The mobile WebSocket/auth and loopback remote-status changes look good from the additional pass. I still think these need attention before merge:

1. Orphaned sub-tasks still lose the signal_done path. deregisterCoordinator() now keeps child task records (electron/mcp/coordinator.ts:1362), but the IPC deregistration handler stops the shared MCP HTTP server as soon as the last coordinator exits when it was MCP-started and not manually requested (electron/ipc/register.ts:1187, electron/ipc/register.ts:1192).
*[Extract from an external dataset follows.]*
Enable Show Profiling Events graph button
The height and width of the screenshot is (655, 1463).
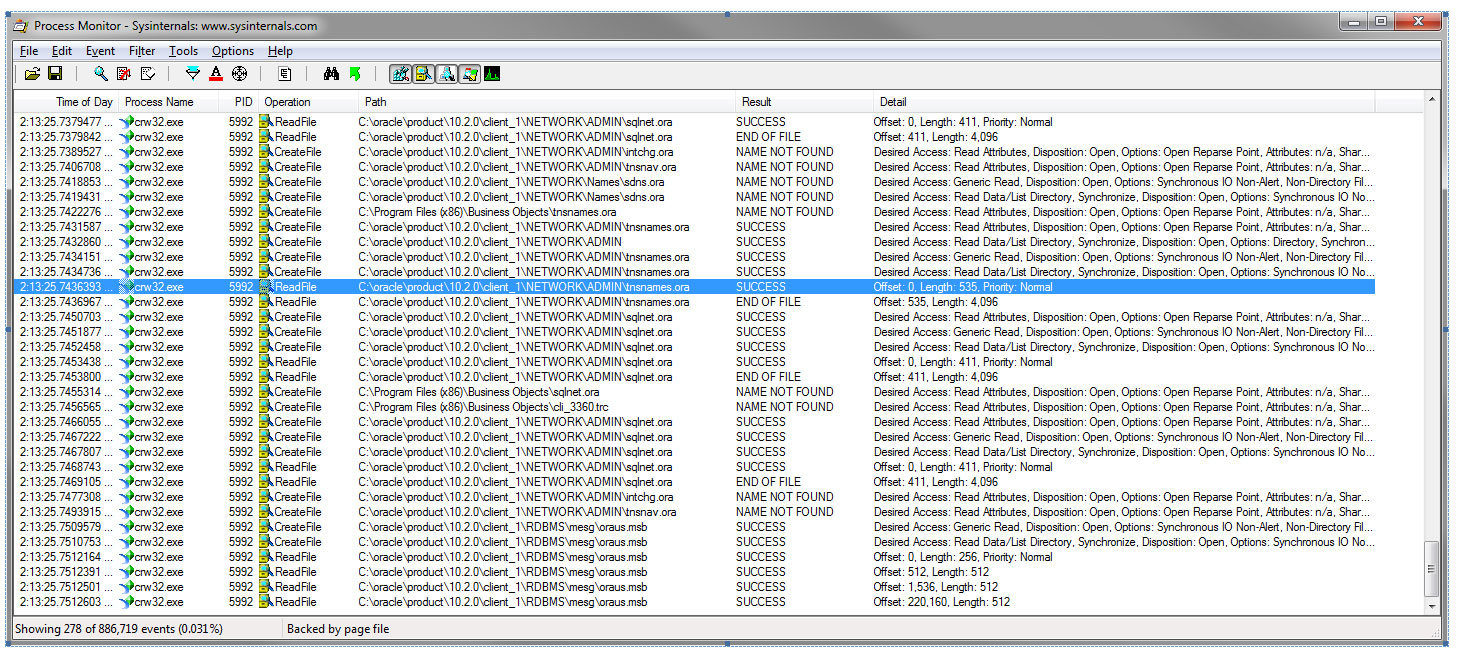(x=492, y=74)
In the normal host path that leaves still-running sub-tasks with a dead 127.0.0.1:<port> endpoint, so a later signal_done fails before Coordinator.signalDone() can use the retained task record. The same orphaning path also unlinks and clears each child mcpConfigPath (electron/mcp/coordinator.ts:1388, electron/mcp/coordinator.ts:1394), so delayed/lazy MCP startup can lose its config too. Either keep the MCP transport/config alive until all children are closed, or explicitly terminate/convert the children so the system no longer promises that later signal_done calls will resolve.

2. Sub-task agent args are still partly Claude-specific. The skip-permission flag is now selected via getSkipPermissionsArgs() (electron/mcp/coordinator.ts:636, electron/ipc/agents.ts:85), but createTask() still appends --mcp-config <path> to every selected agent (electron/mcp/coordinator.ts:638). Non-Claude or custom agents that do not support that Claude-style flag can still fail or start with an unknown argument. This should be gated to supported agents or made per-agent along with skip-permission propagation.

3. The coordinator notification delay default does not round-trip to the backend. The renderer default is 60_000 (src/store/core.ts:88) and saveState() omits that value when it equals the default (src/store/persistence.ts:129), but the main-process coordinator default remains 30_000 (electron/mcp/coordinator.ts:90) and syncTaskNamesFromJson() only calls setNotificationDelayMs() when the persisted field exists (electron/ipc/register.ts:651). With the default setting, the UI restores 60s while the backend silently uses 30s. Persist the default value or align the backend default.

4. The static-analysis coverage regresses. no-inner-html-without-sanitize now scans only **/electron/** (.semgrep/electron-security.yml:10), dropping renderer coverage even though renderer innerHTML assignments still exist, e.g. src/components/PlanViewerDialog.tsx:117. The token URL rule also excludes all of electron/remote/server.ts (.semgrep/ipc-auth.yml:14), which is the file where token-bearing URLs are constructed. Narrow exclusions would preserve the intended protection without muting the highest-risk locations.